#### Directions for this task:
Below are entries to examine: work out how many lines contain the word "value", and give only that number.

+--

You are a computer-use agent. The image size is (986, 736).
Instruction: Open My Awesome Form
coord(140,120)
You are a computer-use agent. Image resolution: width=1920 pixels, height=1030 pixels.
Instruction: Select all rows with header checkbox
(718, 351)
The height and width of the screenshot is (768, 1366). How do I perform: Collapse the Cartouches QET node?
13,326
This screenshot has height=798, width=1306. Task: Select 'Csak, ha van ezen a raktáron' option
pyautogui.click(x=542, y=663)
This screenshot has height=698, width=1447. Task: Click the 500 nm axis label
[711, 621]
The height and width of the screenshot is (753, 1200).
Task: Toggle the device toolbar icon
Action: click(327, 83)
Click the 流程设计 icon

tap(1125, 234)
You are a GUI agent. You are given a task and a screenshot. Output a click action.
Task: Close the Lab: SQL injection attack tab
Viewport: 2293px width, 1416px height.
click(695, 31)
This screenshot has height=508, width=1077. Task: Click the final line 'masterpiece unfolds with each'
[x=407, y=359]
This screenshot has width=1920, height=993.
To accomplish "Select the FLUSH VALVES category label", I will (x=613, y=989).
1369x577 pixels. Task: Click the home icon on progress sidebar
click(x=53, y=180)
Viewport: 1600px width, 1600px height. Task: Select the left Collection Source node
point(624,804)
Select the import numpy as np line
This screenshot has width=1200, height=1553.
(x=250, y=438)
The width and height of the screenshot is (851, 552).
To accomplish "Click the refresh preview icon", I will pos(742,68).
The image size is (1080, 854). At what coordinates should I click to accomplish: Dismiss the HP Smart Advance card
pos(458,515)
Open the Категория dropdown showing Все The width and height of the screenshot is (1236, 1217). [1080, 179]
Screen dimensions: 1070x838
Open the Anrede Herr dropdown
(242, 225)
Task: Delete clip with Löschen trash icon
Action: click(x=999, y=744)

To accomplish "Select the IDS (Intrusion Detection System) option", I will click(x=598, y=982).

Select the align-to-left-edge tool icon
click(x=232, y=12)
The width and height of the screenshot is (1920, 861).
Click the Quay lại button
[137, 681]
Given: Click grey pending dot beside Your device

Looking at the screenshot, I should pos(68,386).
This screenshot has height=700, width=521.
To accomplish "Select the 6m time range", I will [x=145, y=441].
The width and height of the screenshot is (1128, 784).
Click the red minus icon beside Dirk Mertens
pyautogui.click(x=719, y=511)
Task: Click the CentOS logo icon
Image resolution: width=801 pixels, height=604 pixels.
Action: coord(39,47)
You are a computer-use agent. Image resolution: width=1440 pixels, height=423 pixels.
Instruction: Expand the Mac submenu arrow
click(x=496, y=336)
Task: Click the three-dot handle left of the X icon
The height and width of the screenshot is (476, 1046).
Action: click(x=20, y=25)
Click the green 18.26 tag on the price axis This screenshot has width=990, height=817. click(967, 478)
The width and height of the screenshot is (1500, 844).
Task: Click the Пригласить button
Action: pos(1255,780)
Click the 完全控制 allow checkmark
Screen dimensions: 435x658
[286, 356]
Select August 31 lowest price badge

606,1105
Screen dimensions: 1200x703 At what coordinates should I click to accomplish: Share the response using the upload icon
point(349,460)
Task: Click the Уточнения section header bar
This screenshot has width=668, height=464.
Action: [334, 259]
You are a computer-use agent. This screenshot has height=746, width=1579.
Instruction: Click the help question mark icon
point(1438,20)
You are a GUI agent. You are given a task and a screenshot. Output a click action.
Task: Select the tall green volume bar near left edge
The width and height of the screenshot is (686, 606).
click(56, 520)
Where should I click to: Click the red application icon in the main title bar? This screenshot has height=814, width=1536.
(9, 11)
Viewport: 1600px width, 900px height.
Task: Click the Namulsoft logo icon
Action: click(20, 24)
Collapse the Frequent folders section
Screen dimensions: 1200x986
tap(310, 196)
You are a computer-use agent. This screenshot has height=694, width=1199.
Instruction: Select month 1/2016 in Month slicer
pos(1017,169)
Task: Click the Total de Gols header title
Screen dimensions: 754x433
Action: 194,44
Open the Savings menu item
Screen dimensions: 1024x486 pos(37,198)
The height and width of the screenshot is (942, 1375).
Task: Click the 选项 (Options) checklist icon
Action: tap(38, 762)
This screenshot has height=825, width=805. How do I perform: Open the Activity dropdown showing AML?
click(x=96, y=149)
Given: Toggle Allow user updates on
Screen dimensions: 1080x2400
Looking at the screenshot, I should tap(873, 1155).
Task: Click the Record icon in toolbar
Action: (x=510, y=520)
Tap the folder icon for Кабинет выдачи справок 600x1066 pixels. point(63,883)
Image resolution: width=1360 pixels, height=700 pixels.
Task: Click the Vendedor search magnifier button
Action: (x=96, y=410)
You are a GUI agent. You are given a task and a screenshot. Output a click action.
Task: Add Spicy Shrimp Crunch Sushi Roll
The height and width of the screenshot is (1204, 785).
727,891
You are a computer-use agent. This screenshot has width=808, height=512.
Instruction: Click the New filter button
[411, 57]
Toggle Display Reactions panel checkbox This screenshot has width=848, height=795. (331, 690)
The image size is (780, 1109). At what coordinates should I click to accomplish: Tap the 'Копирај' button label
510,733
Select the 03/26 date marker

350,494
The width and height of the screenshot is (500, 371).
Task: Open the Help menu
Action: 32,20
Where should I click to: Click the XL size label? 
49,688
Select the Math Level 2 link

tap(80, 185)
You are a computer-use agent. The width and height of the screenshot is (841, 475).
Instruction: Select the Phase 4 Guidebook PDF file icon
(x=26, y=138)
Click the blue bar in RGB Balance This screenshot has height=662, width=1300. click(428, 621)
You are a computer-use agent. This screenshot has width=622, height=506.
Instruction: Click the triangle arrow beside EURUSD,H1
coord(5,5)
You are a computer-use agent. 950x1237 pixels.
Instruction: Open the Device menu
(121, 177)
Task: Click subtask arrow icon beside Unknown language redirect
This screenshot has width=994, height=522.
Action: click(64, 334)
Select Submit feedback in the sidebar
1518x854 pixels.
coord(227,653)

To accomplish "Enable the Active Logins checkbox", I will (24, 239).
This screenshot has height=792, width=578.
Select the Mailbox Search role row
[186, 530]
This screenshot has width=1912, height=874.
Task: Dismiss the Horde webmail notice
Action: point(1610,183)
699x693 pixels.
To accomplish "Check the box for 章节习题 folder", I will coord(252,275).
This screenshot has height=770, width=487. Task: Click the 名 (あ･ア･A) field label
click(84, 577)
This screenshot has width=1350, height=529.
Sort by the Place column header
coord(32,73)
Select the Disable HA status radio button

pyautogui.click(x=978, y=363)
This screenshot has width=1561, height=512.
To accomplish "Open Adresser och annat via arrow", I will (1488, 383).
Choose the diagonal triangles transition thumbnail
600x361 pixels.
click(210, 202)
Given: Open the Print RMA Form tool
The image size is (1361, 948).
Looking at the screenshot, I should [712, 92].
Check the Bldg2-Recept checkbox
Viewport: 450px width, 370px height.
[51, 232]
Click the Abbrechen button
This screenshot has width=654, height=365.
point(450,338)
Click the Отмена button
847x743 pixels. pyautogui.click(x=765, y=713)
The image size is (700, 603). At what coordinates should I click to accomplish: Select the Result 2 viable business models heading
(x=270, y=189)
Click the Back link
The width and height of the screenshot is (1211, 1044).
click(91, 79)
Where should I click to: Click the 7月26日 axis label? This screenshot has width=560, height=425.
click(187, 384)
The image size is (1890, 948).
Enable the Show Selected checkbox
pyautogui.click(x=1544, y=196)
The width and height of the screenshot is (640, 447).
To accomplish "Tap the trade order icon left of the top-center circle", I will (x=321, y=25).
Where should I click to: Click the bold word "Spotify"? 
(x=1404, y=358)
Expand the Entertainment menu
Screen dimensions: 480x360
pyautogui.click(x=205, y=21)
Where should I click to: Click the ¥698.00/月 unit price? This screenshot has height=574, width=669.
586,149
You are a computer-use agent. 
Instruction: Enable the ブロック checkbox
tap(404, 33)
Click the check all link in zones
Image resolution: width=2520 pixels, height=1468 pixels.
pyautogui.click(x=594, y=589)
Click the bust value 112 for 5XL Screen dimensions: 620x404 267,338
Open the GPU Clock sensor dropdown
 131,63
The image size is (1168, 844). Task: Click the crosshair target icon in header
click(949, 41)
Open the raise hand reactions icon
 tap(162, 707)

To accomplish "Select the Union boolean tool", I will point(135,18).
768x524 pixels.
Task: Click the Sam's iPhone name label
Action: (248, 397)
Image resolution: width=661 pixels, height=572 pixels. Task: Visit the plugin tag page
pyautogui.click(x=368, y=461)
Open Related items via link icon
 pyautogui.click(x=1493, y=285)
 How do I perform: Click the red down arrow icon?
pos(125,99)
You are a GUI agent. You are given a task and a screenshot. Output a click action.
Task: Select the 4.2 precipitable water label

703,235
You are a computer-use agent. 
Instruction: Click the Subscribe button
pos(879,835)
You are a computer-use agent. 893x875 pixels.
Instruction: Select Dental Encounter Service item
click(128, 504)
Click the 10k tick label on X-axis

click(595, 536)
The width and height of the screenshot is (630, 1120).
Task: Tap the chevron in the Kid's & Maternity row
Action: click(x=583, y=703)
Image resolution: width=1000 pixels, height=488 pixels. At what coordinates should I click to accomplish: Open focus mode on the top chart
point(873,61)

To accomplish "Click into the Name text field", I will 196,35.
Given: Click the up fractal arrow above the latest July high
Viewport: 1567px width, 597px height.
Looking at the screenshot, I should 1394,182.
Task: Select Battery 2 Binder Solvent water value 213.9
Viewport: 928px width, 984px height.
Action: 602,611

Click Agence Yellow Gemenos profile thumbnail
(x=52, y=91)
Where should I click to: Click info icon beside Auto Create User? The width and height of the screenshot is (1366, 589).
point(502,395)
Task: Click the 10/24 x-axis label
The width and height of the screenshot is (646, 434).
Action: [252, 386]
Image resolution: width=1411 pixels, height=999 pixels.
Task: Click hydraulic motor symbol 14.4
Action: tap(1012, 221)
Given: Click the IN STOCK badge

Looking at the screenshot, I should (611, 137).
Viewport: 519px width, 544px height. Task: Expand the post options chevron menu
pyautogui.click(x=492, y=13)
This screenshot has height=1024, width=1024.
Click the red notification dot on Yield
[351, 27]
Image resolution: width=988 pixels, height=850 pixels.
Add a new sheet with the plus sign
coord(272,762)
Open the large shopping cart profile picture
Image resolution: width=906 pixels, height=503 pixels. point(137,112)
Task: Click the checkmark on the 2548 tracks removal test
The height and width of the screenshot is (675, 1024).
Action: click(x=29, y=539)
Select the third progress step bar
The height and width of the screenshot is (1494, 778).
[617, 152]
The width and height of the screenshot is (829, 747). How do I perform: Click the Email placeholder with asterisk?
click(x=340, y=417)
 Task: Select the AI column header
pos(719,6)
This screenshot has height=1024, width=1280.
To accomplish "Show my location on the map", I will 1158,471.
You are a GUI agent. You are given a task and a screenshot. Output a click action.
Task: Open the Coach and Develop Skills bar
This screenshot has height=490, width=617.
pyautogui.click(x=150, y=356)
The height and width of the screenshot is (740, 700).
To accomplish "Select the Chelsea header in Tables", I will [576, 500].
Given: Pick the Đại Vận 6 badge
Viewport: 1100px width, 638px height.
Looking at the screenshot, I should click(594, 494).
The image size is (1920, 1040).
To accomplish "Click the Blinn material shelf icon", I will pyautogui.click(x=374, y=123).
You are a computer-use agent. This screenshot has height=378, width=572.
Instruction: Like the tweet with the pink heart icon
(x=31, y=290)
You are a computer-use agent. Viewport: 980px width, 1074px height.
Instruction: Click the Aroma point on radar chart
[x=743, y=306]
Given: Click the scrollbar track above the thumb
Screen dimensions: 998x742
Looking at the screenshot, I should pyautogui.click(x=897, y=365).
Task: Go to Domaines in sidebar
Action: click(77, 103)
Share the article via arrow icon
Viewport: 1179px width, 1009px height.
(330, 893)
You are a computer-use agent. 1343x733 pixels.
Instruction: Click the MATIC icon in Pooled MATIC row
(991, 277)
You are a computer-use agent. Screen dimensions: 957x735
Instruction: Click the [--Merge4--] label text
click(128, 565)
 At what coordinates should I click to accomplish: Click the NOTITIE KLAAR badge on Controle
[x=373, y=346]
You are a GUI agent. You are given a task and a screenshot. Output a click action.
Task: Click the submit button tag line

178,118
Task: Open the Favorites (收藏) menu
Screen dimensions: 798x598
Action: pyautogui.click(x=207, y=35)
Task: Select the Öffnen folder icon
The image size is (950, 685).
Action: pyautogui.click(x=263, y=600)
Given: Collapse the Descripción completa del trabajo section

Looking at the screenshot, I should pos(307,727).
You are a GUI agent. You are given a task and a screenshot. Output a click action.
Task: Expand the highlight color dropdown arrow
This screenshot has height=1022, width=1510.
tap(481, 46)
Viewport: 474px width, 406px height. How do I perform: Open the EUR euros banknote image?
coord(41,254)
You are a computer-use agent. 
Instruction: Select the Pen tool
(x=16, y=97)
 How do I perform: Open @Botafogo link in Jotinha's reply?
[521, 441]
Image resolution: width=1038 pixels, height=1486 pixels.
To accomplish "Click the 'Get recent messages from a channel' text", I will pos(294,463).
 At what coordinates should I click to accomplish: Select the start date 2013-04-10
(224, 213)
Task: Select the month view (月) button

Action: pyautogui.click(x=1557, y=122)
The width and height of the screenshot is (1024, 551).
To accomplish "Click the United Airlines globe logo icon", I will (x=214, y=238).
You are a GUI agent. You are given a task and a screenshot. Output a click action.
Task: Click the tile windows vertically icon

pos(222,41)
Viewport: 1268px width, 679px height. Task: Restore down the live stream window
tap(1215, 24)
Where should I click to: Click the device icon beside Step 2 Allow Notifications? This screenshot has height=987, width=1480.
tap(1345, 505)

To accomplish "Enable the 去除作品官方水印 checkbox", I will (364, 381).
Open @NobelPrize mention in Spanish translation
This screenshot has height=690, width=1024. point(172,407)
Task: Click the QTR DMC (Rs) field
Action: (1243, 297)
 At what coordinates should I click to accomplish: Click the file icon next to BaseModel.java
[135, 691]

+--

#### Result of this exercise:
2